▸ **Exercise**
The records below need to be set down again exactly; their images stay out.

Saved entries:

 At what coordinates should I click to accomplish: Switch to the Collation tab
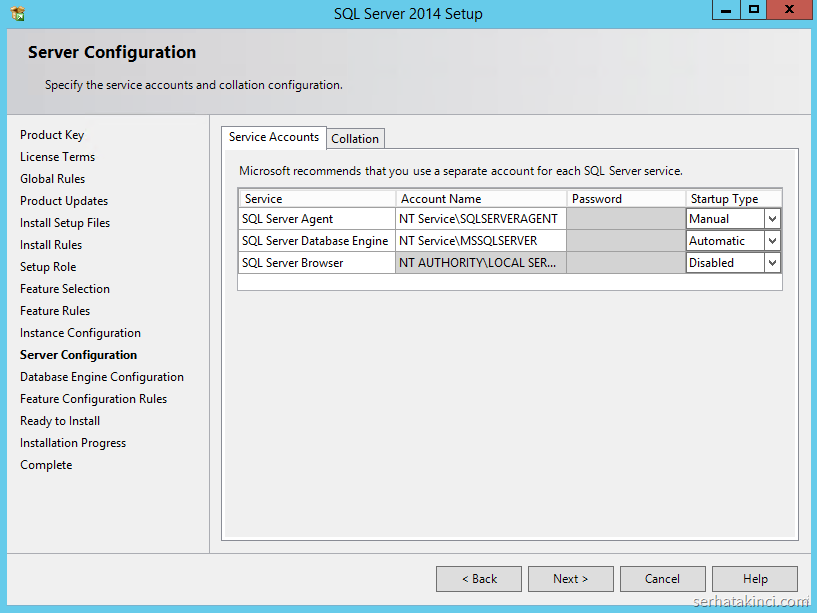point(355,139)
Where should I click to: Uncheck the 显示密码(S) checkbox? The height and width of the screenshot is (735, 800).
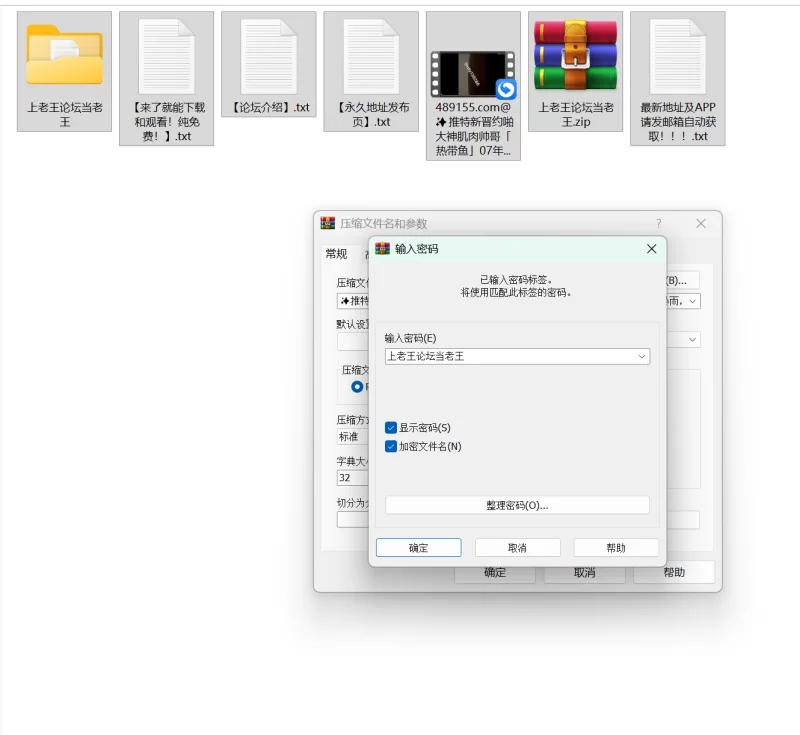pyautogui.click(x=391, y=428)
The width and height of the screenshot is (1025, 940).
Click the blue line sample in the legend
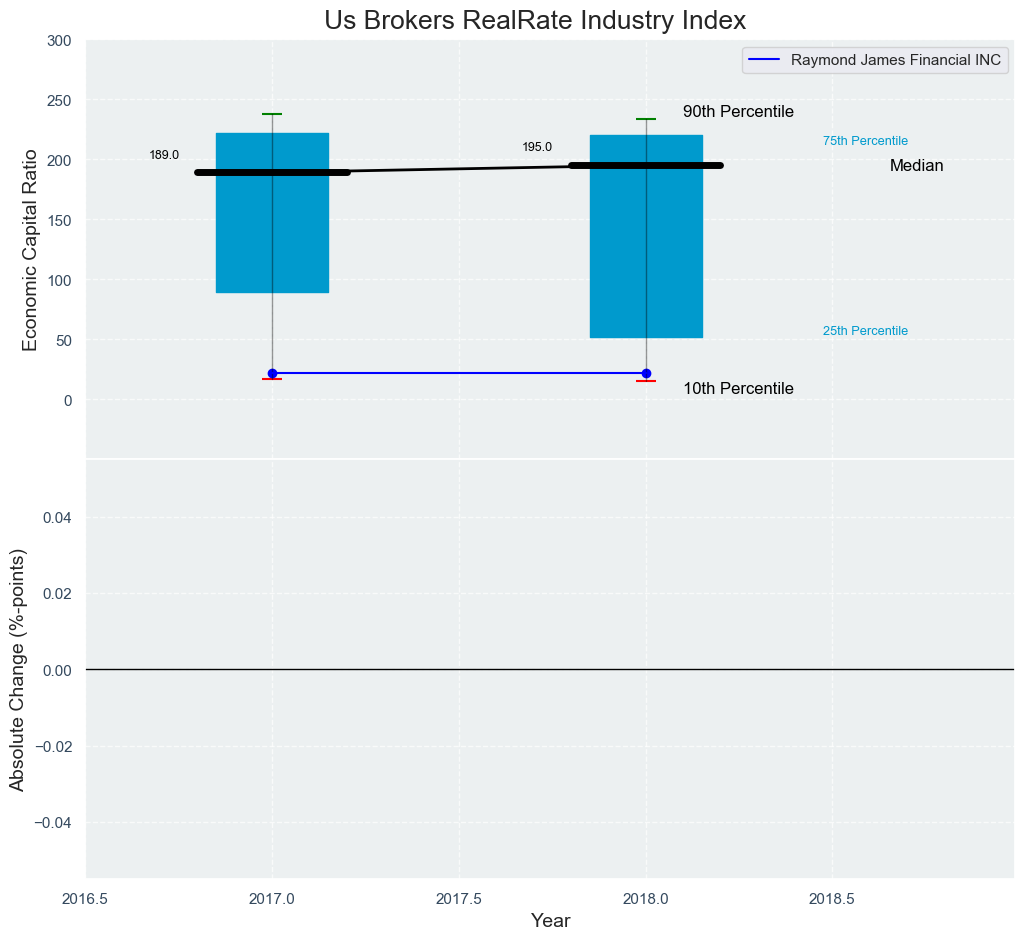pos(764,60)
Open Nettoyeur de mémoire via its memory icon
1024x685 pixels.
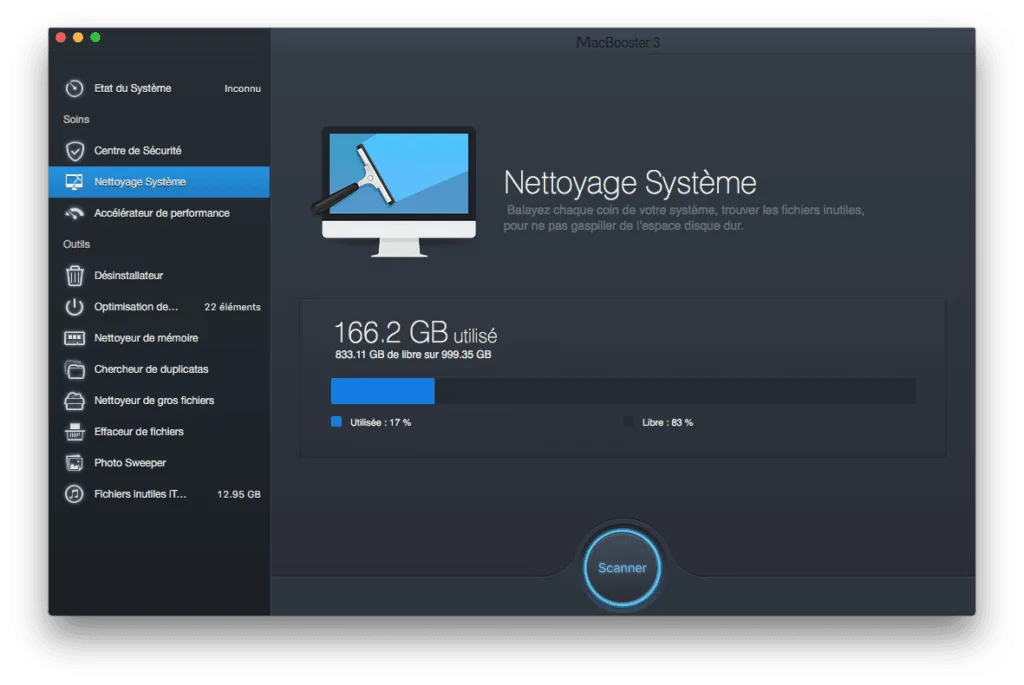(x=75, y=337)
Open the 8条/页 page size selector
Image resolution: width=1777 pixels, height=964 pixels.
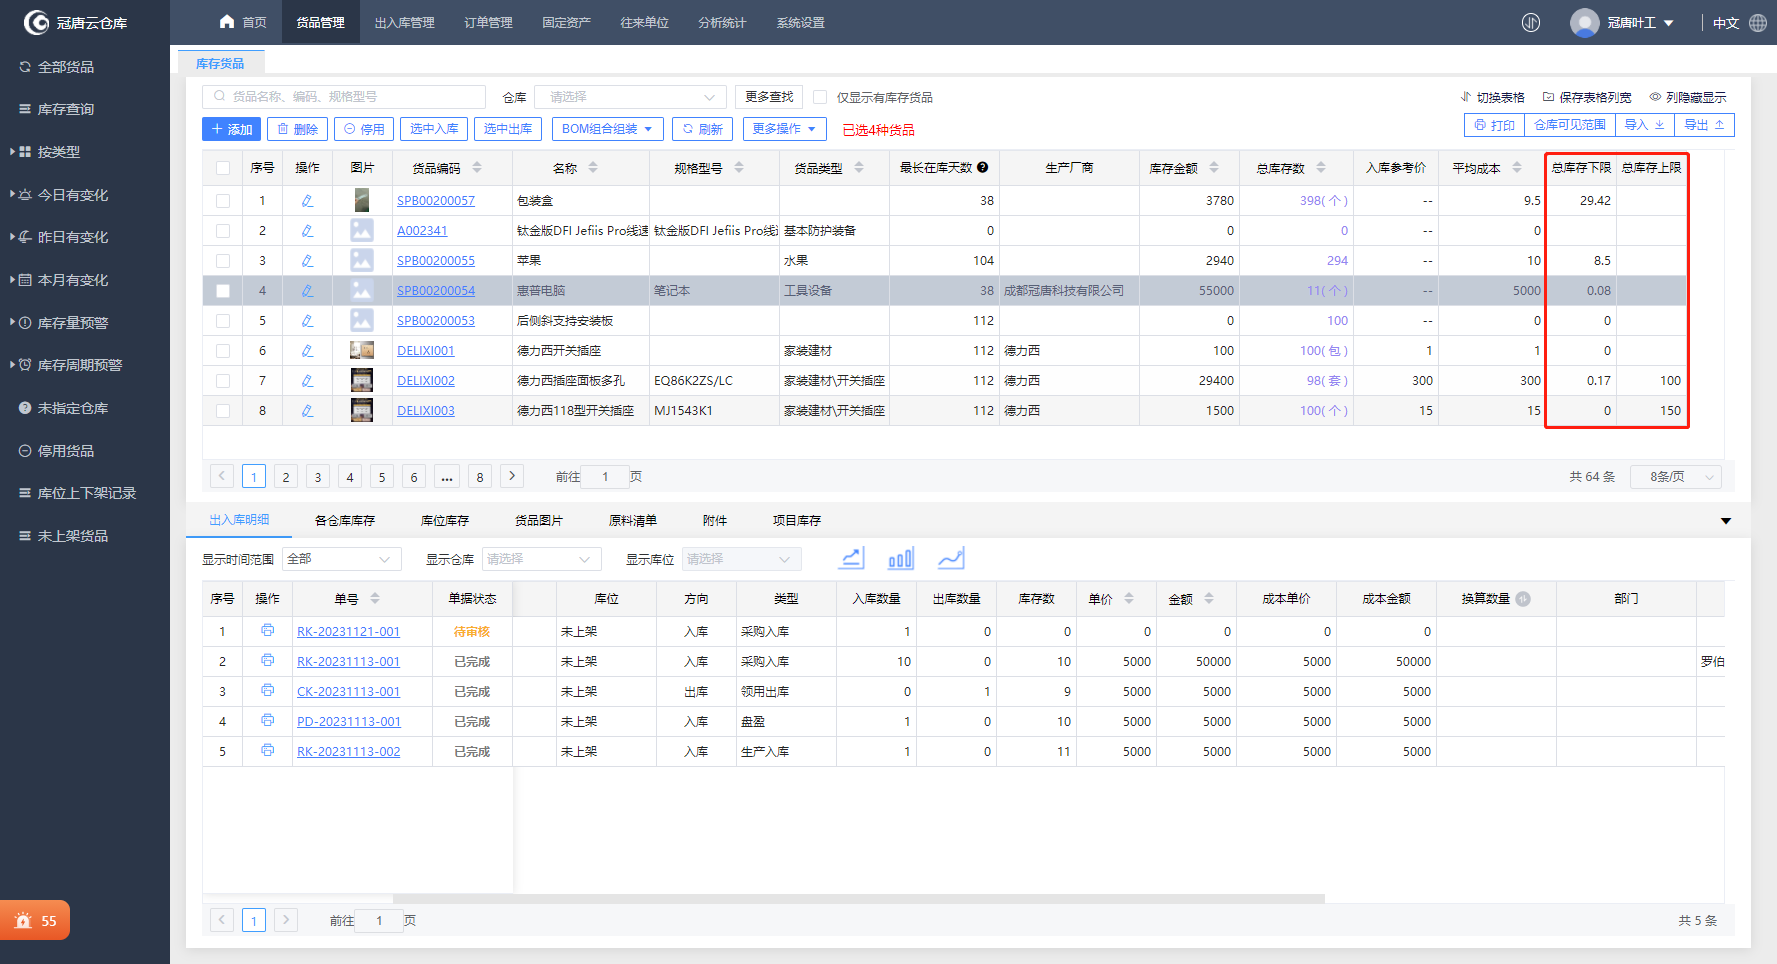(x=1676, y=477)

▸ **Answer for this exercise**
 At what coordinates should I click to accomplish: Switch to the Collation tab
point(355,139)
Where should I click to: Uncheck the 显示密码(S) checkbox? The height and width of the screenshot is (735, 800).
pyautogui.click(x=391, y=428)
The width and height of the screenshot is (1025, 940).
Click the blue line sample in the legend
pos(764,60)
Open Nettoyeur de mémoire via its memory icon
1024x685 pixels.
(x=75, y=337)
Open the 8条/页 page size selector
Image resolution: width=1777 pixels, height=964 pixels.
(x=1676, y=477)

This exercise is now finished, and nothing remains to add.